John Metcalfe is CityLab’s Bay Area bureau chief, based in Oakland. His coverage focuses on climate change and the science of cities.
Why the city is putting toilet-humor ads on public buses, like "Your #2 is my #1" and "No one deals with more crap than I do."
Ah, San Francisco – the majestic Golden Gate Bridge! The charming North Beach cafes! The briny smell of the wastewater-treatment system churning through 80 million gallons of sewage a day!
Wait, when did that enter the tourist literature? Rather recently, actually: This fall, the city kicked off a curious campaign to make people fall in love with its sewage system. Central to the push are advertisements on public buses reading, "Your #2 is my #1," "No one deals with more crap than I do," and the slightly ominous-sounding, "You can't live a day without me."
One may be forgiven for assuming the mayor was deposed in a bloodless coup, only to be replaced by the plunger-waving head of the public-works department. But this fecaltastic campaign, which is costing the city $65,000, is really all about the democratic process. San Francisco is coming up on a multibillion-dollar upgrade of hundreds of miles of pipes, many that are roughly 100 years old, and several of its water facilities that are not seismically stable. The city's Public Utilities Commission is using these nose-curling ads to generate sewage fever—it hopes the public buzz will lure citizens into the retrofit's planning process.
"Our belief is that when you have public support, you have a better outcome at the end of the road," says Tyrone Jue, the commission's director of communications. "This campaign is about fostering interest and getting people talking about the sewer system in a way that they probably never talked about it before."

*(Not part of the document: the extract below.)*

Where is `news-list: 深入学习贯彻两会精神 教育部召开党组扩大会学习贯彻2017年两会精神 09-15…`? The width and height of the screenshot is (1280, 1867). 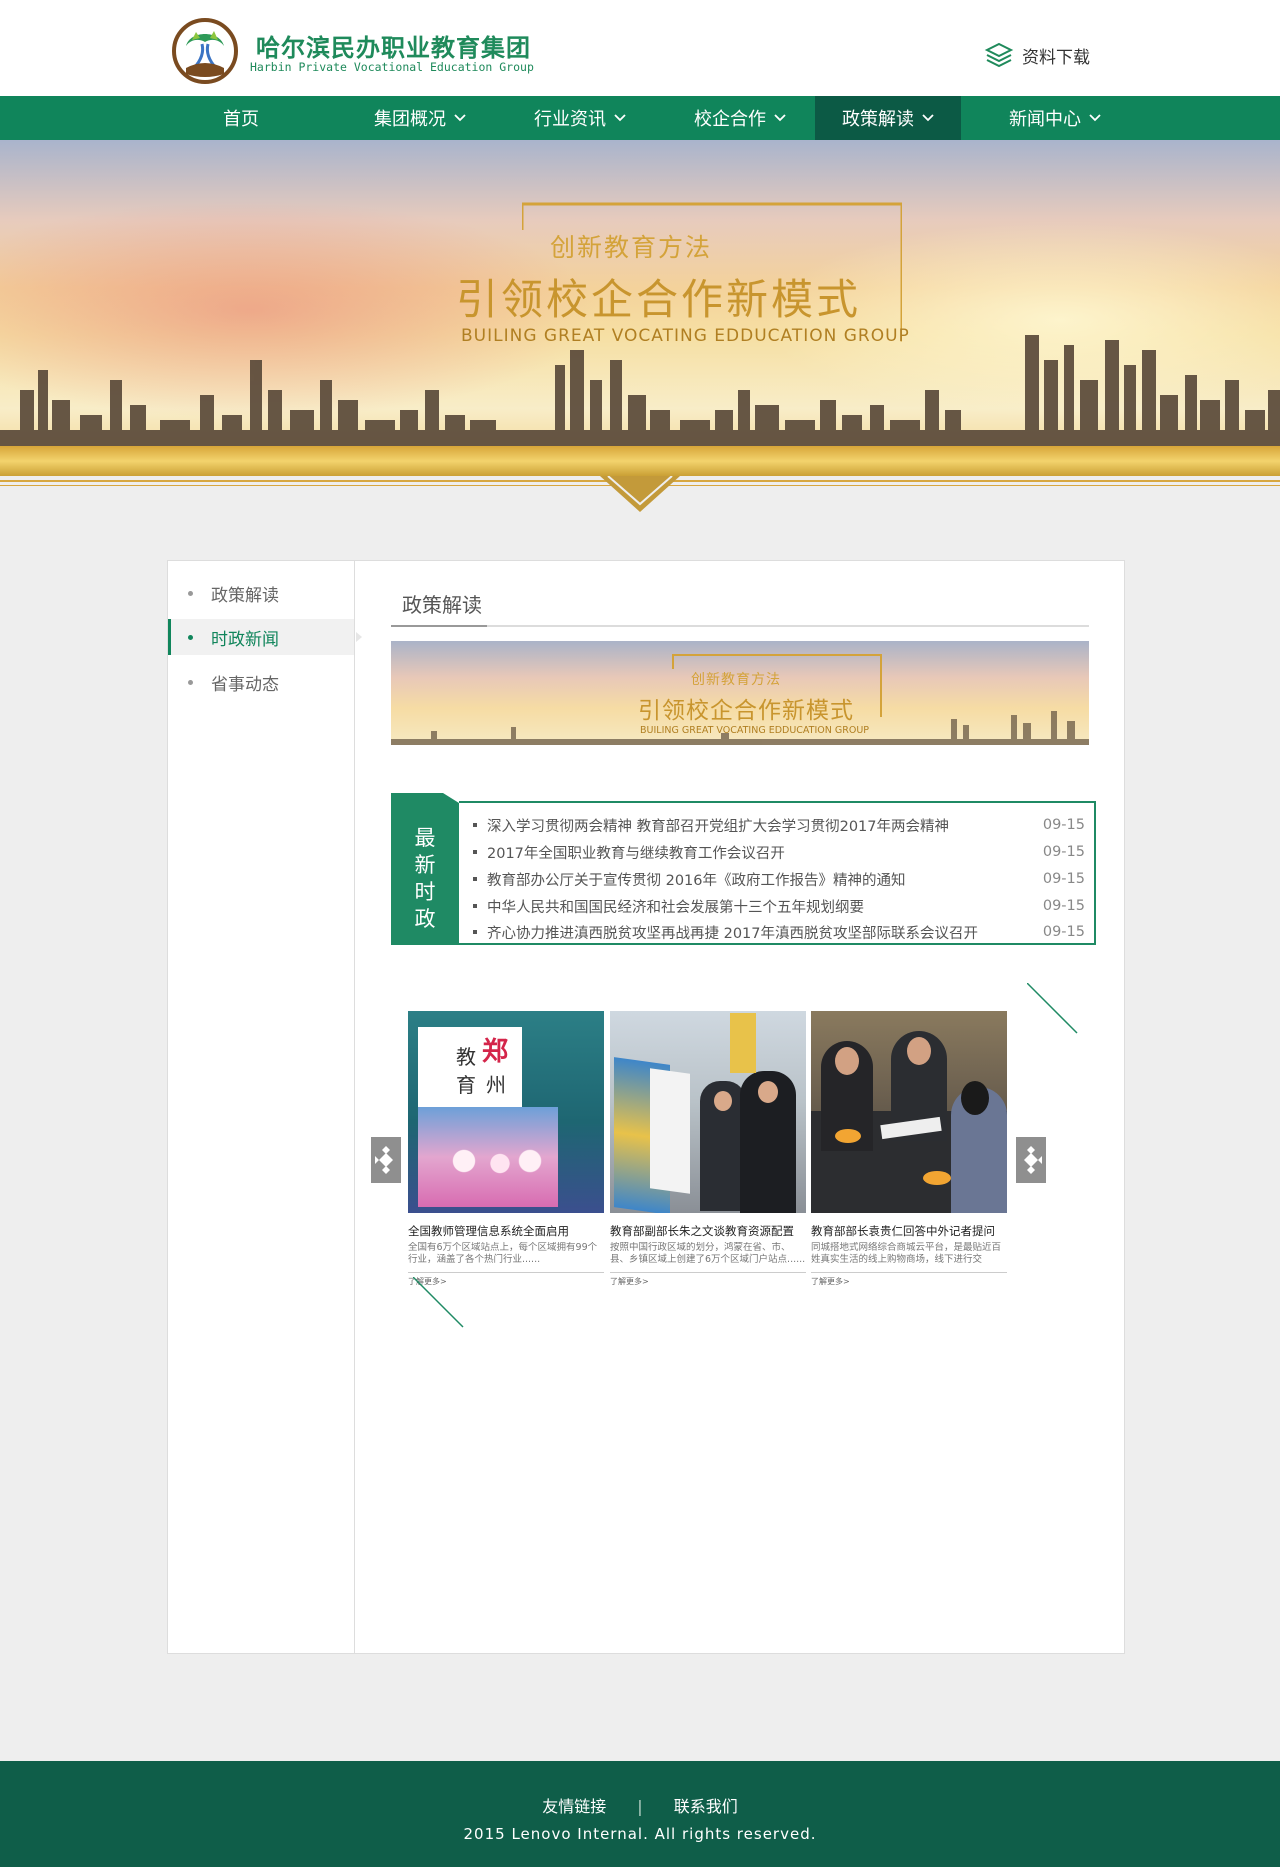
news-list: 深入学习贯彻两会精神 教育部召开党组扩大会学习贯彻2017年两会精神 09-15… is located at coordinates (778, 873). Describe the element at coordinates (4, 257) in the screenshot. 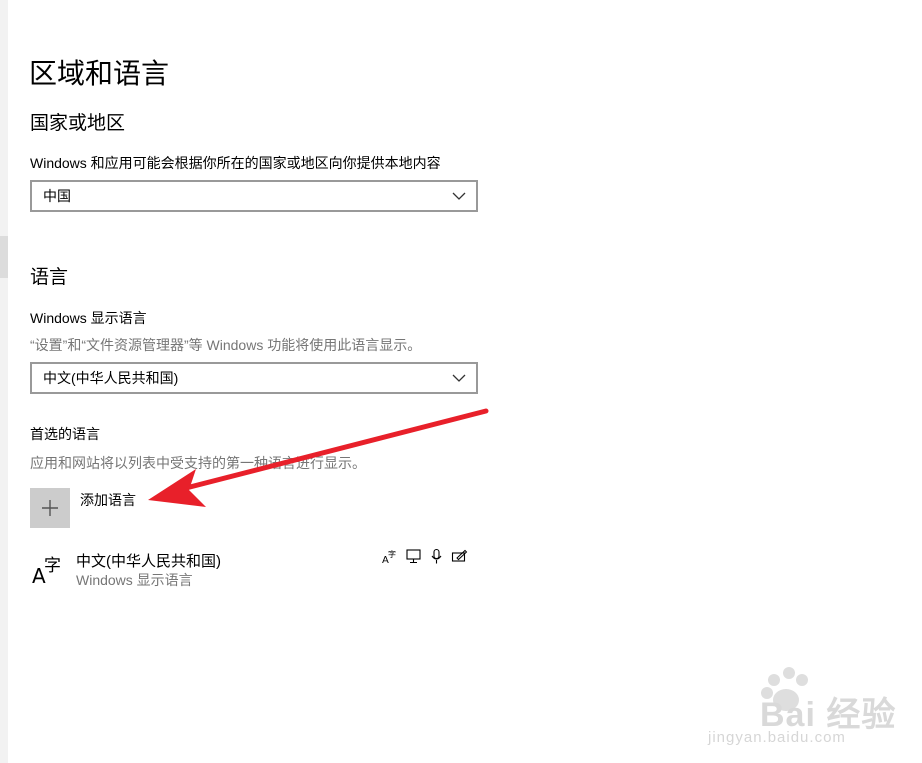

I see `left-edge-marker` at that location.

What exactly do city managers hope to elicit from a bunch of novices whose biggest interaction with the sewage system is probably flushing a toilet? That's a little murky, but the marketing ploy is classic San Francisco, where "public participation knows no bounds," writes SF Weekly. The newspaper also quoted Jue giving this utopian vision of the future:
Rather than building walls around future sewage plants, which make people feel unwelcome, perhaps "we can open parts of it. We want people to be proud of the fact this is a sewage treatment plant. Most people just think there's a smell coming out of that plant. We want you to know what it is behind the walls that causes that smell."
Jue says the puns and jokes were developed in-house in a "team effort," and so far have been a "huge success." Traffic has jumped on the utilities commission's Twitter account and Facebook page – now at 7,000 followers and 4,340 "likes," respectively. And since the ads went up, 800 people have booked tours at a municipal wastewater-handling facility, filling the visiting schedule for several months out. "It's amazing. Who would want to go to a sewage-treatment plant?" Jue says. "Well, people do."
Locals are even snapping photos of themselves with the bus puns, he adds, proving that toilet humor will always be a hit. "People are taking selfies next to these ads, believe it or not."